WhatsApp and the Meta AI app are getting a new privacy mode for AI conversations. In Incognito Chat, conversations with Meta AI will neither be stored on servers nor readable by Meta itself – the messages disappear automatically after the session ends. Technically, the concept is strikingly similar to Apple's Private Cloud Compute.
On May 13, 2026, Mark Zuckerberg announced the rollout of the new Incognito Chat feature on Threads. This feature addresses a growing concern among users that sensitive queries to AI chatbots are permanently stored on servers and used for training purposes or other commercial uses. Meta aims to solve this problem on a platform that has been promoting end-to-end encryption for years. For WhatsApp's strategy, this is a logical next step after the introduction of AI summaries for unread chats, which is also based on the private processing architecture.
How the new mode works
Incognito Chat is initiated via a new icon within a Meta AI conversation. Once activated, the conversation takes place in an isolated environment, the so-called Trusted Execution Environment. Within this architecture, the AI model can process the request and respond without the content being accessible to Meta employees, logging systems, or commercial analytics.
As soon as the session ends - for example, by closing the chat, locking the smartphone, or closing the app - the messages disappear. Nothing remains on Meta servers, and the history cannot be accessed later. Meta AI loses all context to the conversation. Therefore, anyone who wants to work on a topic across multiple sessions must continue to use the traditional Meta AI chat.
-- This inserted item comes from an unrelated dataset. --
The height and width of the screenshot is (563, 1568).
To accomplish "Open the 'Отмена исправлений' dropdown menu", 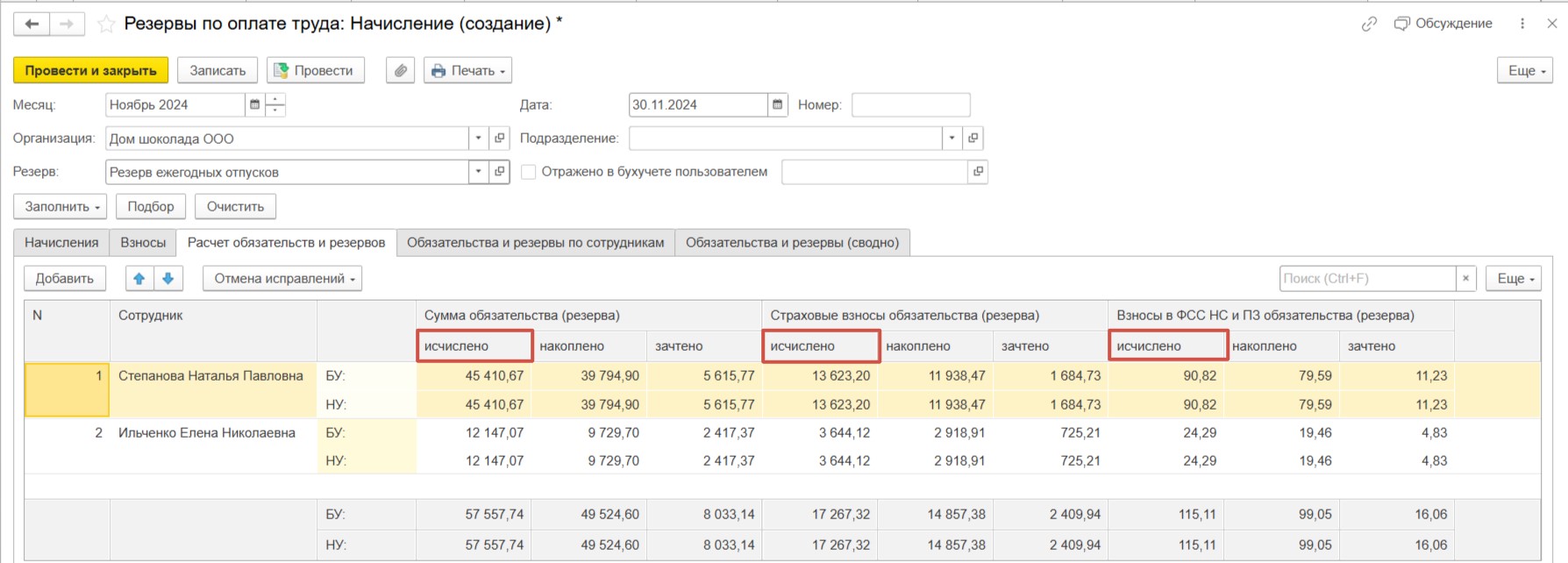I will point(282,278).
The rollout starts gradually this week on Android and iOS, with Meta announcing wider availability in the coming months. Currently, Incognito Chat only works in text format; image and voice functions are planned for the future. The app uses Meta's most powerful engine, the Muse Spark, which was released in April.

The technical basis: Private Processing
Behind Incognito Chat is Meta's private processing system, which the company first published as a concept in April 2025. The goal: to run AI functions on encrypted data without breaking WhatsApp's end-to-end encryption. Previously, Meta had used this architecture for smaller functions, such as message summaries. With Incognito Chat, a complete, user-visible product is being implemented on this infrastructure for the first time.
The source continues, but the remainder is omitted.